Assim como tudo que tem um princípio tem, fatalmente, que ter um fim, a nossa permanência naquela Fazenda, ia-se aproximando inexoravelmente do seu fim, mas como despedida, que pouco tempo nos deixava para pensarmos nisso, continuámos a ter, como de hábito, bastante e variada ocupação operacional, pelas mais variadas e diversas localizações, qual delas a melhor!... Poderia dizer-se que entre “aquelas” e “estoutras”, viesse o diabo e escolhesse. Era esta actividade intercalada com outras menos arriscadas, mas não isentas de qualquer risco que, poderia dizer-se sem exageros, estava em todas as missões que nos atribuíssem, fossem de que natureza fossem. Não se podia propriamente dizer que pessoa alguma integrada numa qualquer força em estacionamento em Angola, tivesse missões mais ou menos arriscadas, porque tal não correspondia à verdade, salvo algumas excepções que aqui e agora não interessa referir. A propósito de operação, estou a lembrar-me de uma que foi feita para os lados da serra da Cananga e, durante o seu desenrolar, um dos nossos GC foi levado pelo PCA, a um “objectivo” onde foram encontrados numa palhota armazém diversos aparelhos domésticos, tais como mobílias, despertadores, relógios de parede, máquinas de costura, que tinham sido objecto de saque feito a fazendas de europeus que ficavam nas faldas da citada serra e tinham sido levadas para ali por elementos dos Movimentos de Libertação.

Listagem de dados:
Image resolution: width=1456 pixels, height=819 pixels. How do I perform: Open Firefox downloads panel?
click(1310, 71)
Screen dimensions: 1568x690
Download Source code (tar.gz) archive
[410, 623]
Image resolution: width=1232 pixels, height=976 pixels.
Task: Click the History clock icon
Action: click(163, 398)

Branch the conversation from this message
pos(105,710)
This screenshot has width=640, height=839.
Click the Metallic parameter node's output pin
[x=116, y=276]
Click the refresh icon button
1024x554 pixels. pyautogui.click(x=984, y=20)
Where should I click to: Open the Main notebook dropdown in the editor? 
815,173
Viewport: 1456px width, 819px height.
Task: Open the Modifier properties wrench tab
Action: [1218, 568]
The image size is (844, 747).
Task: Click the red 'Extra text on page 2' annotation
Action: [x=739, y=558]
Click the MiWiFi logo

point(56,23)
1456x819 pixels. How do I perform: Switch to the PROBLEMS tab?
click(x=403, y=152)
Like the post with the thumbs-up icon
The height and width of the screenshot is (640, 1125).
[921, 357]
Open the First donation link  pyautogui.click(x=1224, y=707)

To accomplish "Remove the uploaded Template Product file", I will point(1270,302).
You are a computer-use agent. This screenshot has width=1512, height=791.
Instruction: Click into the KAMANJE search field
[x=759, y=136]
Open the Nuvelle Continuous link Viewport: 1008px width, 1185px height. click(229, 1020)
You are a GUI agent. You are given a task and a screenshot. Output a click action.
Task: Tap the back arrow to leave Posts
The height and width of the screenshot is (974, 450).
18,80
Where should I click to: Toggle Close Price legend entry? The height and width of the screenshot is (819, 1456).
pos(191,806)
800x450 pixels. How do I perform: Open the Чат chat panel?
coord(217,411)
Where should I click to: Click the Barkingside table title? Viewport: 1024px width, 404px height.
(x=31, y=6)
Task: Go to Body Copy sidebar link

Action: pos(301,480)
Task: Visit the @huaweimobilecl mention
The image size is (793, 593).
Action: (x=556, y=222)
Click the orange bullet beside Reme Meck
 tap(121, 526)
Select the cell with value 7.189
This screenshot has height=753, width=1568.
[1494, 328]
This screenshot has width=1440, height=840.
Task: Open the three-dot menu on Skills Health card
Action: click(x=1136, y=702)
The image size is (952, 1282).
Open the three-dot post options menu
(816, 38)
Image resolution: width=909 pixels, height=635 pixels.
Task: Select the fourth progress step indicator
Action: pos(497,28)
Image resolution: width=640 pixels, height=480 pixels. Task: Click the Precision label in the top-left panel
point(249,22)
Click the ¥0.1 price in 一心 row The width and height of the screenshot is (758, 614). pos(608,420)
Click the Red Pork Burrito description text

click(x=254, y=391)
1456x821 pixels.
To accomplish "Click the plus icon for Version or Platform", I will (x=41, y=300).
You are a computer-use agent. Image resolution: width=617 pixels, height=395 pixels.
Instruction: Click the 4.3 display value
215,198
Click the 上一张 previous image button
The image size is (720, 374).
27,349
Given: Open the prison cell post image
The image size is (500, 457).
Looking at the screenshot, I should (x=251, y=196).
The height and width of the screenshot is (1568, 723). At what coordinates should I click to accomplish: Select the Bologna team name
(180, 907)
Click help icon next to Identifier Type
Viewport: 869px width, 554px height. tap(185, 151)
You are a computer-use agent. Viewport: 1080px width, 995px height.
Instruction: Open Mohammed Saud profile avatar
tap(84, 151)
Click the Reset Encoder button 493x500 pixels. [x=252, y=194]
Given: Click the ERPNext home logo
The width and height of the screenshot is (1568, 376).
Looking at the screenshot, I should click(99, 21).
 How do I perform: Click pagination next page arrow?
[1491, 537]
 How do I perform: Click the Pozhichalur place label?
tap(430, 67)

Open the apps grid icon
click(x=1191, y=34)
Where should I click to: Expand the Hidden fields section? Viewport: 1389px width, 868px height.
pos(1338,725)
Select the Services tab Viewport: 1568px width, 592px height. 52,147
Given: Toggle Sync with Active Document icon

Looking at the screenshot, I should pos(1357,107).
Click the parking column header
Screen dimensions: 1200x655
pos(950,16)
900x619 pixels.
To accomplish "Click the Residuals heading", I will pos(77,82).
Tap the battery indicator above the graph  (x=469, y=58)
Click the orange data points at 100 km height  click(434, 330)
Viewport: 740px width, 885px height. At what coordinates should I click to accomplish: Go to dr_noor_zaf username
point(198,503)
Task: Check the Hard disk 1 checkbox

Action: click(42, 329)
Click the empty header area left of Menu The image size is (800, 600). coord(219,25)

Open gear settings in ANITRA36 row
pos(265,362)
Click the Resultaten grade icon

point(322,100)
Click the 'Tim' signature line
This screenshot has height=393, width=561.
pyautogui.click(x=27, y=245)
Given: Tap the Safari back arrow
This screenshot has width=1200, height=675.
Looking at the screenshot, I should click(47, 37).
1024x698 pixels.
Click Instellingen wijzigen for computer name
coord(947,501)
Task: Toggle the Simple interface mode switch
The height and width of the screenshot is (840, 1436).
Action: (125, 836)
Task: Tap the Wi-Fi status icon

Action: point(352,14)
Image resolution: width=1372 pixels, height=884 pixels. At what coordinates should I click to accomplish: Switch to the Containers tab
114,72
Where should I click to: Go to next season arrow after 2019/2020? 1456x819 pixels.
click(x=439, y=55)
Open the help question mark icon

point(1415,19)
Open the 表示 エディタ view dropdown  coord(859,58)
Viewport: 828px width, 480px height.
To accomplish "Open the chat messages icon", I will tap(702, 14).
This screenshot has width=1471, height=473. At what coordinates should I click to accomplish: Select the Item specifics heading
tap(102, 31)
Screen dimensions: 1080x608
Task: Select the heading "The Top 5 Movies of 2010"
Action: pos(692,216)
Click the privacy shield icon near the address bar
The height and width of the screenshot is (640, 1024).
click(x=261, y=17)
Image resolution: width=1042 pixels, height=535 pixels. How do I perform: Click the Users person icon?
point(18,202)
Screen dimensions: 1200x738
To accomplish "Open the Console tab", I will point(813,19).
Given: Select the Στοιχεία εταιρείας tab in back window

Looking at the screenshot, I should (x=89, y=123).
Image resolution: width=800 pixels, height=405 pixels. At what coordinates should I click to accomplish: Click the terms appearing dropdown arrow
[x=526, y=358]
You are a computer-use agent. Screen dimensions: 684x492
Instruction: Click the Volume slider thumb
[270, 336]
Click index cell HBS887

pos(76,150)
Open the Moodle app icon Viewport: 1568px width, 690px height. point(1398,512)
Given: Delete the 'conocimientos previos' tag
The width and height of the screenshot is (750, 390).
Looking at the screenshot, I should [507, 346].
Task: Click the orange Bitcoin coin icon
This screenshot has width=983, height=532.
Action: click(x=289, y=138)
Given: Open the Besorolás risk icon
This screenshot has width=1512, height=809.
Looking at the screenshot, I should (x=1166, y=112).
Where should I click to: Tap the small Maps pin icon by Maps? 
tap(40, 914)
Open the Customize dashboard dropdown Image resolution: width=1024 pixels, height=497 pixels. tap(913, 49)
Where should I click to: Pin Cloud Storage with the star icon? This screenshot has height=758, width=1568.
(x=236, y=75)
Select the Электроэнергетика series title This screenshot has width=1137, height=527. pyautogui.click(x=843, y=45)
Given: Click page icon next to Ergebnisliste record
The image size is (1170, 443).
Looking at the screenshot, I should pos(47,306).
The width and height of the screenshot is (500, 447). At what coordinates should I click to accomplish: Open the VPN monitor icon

Desafio: Prossiga o relato sobre os últimos tempos na fazenda em Angola a partir da última frase apresentada. Os itens não têm qualquer ligação com o relato.

Resultado esperado:
Troço da picada de acesso à Fazenda Liberato |
Como era impossível restituir tais objectos aos seus donos, por se desconhecerem e até talvez terem sido chacinados em 1961, alguns foram destruídos, mas um dos militares ficou encantado com uma máquina de costura muito bem conservada que lá viu e pediu ao Comandante da força se lha deixava levar consigo, no que foi atendido. Pois teve que a carregar desde o alto da serra até à base, num percurso que não era nada fácil, pois a serra tinha uma encosta bastante inclinada, difícil de subir e mais ainda de descer, como era na presente circunstância. Nunca mais se ouviu falar em tal máquina, nem se sabe se o militar a vendeu antes de partir ou se, de facto, a levou para casa no fim da comissão!... Foi enquanto estávamos nesta Fazenda que, em 26ABR66, tivemos a primeira visita do azar que, à nossa convivência retirou, num brutal acidente de viação, os nossos camaradas Fur.Milº. Luís Joaquim Pereira Pinto, natural de Torre de Moncorvo e o Sold. CAR Alfredo Rebelo de Amorim Malheiro, natural de Vila Nova de Cerveira. Esta ocorrência já aqui foi referida mas, achei por bem repeti-la, para que fique na memória de todos os elementos da CArt 785/BArt 786/RAP-2 e assim não suceda ser eclipsada pelo olvido e perdure enquanto for vivo um dos elementos da nossa Companhia. Há ainda um outro elemento que faleceu em combate, mas mais perto do fim da Comissão que será relembrado na altura apropriada.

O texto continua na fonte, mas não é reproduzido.